#### Task instructions:
Scan the material below for the word "column", then copy every line in which it appears.

#### Data shown:
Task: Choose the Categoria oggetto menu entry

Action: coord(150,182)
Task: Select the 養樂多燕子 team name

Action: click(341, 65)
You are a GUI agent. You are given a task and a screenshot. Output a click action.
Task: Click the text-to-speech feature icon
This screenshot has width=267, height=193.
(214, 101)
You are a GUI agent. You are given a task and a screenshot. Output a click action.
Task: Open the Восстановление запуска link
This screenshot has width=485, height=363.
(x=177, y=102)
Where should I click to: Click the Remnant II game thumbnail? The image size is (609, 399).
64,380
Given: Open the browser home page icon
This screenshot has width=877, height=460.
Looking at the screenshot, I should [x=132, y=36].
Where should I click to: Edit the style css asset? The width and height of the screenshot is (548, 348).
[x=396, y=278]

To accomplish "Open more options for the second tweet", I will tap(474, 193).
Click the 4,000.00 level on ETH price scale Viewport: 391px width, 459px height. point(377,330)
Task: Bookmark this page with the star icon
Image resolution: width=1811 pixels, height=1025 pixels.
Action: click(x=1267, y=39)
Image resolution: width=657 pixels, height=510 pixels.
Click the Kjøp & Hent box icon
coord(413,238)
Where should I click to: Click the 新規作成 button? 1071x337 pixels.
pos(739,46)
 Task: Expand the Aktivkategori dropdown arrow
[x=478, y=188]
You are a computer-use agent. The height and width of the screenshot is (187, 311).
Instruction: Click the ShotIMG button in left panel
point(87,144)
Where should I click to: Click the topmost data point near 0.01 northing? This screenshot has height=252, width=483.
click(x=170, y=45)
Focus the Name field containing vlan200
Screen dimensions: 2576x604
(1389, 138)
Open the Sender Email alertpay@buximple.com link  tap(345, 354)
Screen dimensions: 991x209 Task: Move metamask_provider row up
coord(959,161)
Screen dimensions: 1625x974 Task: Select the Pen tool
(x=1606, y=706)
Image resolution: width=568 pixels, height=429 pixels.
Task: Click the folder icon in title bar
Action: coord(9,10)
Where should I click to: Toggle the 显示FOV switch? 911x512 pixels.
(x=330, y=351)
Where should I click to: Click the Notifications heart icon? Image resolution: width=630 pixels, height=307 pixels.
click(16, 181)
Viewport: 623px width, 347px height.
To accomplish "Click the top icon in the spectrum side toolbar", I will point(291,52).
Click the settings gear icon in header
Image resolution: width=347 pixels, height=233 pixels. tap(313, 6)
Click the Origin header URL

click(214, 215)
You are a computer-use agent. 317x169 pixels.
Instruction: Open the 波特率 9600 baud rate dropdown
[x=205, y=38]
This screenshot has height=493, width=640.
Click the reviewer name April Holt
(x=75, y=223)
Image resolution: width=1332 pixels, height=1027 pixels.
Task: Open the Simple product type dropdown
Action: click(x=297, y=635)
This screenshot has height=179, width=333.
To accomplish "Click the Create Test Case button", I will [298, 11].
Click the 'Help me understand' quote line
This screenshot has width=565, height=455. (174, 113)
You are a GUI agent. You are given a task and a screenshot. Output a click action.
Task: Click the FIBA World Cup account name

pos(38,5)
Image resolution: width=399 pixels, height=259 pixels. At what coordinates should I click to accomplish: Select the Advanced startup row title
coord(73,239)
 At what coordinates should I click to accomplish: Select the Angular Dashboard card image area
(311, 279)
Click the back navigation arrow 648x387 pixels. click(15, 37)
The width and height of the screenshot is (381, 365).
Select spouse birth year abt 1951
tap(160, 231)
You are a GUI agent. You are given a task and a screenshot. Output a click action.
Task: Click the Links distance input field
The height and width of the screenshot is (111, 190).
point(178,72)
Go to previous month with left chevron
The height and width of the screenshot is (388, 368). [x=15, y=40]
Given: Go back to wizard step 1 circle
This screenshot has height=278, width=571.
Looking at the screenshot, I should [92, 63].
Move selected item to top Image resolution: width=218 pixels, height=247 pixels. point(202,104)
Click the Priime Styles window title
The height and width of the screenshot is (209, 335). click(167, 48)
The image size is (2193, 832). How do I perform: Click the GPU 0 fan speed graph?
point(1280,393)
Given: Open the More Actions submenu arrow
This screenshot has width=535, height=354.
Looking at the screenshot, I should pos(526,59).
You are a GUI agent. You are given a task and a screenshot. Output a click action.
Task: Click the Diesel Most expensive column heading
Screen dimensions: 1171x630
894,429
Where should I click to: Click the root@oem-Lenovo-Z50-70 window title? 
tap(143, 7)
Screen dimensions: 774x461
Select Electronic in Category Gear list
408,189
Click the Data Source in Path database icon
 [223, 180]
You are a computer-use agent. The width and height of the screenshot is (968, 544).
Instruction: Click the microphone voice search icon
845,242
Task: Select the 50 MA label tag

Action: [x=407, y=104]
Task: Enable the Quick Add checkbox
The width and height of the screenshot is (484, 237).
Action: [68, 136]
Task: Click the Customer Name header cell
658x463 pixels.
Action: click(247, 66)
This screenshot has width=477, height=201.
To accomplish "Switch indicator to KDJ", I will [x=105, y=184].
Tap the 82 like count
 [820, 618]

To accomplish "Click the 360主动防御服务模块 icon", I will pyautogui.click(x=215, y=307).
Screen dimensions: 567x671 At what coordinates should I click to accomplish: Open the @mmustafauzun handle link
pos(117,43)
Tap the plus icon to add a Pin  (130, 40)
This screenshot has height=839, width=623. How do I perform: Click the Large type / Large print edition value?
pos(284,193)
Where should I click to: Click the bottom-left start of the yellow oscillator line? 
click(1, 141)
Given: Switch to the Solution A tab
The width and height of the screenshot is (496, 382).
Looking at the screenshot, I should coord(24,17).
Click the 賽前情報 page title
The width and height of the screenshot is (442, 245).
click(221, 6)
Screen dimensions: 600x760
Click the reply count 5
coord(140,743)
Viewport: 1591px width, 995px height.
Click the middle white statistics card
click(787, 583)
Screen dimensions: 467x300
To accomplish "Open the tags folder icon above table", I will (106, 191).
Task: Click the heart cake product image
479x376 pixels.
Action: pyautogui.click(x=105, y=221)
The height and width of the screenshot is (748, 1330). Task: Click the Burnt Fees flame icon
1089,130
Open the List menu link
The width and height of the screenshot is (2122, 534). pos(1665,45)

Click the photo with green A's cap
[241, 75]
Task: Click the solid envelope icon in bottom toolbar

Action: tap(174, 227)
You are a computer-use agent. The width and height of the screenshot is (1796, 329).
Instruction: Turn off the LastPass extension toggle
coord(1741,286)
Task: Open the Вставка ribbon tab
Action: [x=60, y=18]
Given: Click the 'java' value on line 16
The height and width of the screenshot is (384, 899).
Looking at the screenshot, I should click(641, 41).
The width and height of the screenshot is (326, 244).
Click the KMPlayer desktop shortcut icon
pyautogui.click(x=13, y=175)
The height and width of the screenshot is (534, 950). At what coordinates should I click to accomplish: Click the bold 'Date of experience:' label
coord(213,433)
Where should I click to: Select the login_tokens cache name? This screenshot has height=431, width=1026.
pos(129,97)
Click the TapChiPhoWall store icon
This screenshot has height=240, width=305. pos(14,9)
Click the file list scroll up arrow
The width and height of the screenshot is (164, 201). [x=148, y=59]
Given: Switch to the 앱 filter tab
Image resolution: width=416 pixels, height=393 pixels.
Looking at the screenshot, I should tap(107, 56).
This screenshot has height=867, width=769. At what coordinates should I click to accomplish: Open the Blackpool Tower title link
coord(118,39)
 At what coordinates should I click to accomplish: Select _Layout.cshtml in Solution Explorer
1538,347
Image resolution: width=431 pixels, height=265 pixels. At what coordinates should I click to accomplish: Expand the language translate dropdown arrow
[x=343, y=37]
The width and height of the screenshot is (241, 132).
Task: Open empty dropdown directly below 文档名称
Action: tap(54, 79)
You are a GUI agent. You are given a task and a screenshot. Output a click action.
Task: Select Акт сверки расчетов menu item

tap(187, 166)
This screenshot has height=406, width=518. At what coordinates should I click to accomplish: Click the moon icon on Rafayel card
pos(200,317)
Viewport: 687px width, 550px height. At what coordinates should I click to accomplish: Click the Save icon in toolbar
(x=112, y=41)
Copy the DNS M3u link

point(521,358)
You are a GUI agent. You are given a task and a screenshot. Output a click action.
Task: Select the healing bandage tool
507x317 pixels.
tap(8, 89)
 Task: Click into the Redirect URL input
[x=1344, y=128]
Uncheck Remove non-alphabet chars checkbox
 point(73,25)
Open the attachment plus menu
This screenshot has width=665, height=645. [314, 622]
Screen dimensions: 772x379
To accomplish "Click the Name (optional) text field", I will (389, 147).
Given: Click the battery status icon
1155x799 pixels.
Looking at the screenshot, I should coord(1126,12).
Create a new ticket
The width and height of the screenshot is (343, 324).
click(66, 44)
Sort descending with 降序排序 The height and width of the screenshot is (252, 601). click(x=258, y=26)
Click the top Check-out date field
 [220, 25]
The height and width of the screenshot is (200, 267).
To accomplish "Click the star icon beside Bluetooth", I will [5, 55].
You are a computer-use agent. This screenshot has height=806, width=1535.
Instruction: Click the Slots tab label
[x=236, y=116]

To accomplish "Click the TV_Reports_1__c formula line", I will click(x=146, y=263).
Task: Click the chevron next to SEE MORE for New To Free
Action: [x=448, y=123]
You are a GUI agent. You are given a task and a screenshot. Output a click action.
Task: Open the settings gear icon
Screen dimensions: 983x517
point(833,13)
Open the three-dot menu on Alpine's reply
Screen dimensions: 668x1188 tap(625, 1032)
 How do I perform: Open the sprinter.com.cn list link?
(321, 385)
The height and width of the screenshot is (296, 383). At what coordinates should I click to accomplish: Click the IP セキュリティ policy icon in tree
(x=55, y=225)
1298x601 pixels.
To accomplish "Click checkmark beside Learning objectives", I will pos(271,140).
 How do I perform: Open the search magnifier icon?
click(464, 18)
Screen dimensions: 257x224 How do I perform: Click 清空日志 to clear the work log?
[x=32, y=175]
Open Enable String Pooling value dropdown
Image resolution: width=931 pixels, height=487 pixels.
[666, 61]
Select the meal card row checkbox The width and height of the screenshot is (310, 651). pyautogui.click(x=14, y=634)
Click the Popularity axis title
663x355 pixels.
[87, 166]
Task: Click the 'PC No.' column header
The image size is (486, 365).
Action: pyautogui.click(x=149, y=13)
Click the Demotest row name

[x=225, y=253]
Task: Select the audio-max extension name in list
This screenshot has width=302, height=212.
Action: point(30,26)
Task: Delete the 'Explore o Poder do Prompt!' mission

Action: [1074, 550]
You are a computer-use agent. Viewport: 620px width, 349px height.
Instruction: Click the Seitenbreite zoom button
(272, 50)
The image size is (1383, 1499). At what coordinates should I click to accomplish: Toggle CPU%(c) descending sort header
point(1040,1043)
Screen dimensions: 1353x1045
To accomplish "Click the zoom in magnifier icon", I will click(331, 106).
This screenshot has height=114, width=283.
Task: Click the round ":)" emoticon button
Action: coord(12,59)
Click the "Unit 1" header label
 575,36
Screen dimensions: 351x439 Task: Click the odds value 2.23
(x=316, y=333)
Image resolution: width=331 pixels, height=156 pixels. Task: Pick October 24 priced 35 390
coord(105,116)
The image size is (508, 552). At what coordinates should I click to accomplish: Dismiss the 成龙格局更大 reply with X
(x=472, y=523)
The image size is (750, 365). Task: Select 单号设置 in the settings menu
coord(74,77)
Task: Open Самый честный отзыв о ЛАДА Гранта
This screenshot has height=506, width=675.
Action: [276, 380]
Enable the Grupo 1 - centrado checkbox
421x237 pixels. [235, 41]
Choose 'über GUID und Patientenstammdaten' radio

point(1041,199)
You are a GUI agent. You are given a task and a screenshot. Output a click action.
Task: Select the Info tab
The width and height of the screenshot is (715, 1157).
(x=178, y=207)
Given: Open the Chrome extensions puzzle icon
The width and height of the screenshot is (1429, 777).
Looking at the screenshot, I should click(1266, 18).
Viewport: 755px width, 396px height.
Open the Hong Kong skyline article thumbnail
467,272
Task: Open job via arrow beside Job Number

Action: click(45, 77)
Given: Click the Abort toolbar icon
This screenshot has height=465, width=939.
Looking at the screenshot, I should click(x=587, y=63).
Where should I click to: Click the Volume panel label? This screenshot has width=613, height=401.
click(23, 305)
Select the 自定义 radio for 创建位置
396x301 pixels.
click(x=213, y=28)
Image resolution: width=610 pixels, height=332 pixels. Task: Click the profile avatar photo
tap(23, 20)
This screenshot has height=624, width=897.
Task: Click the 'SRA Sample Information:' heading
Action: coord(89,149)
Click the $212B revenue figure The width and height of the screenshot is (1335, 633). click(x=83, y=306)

#### Answer:
Task: Click the Diesel Most expensive column heading
Task: Click the 'PC No.' column header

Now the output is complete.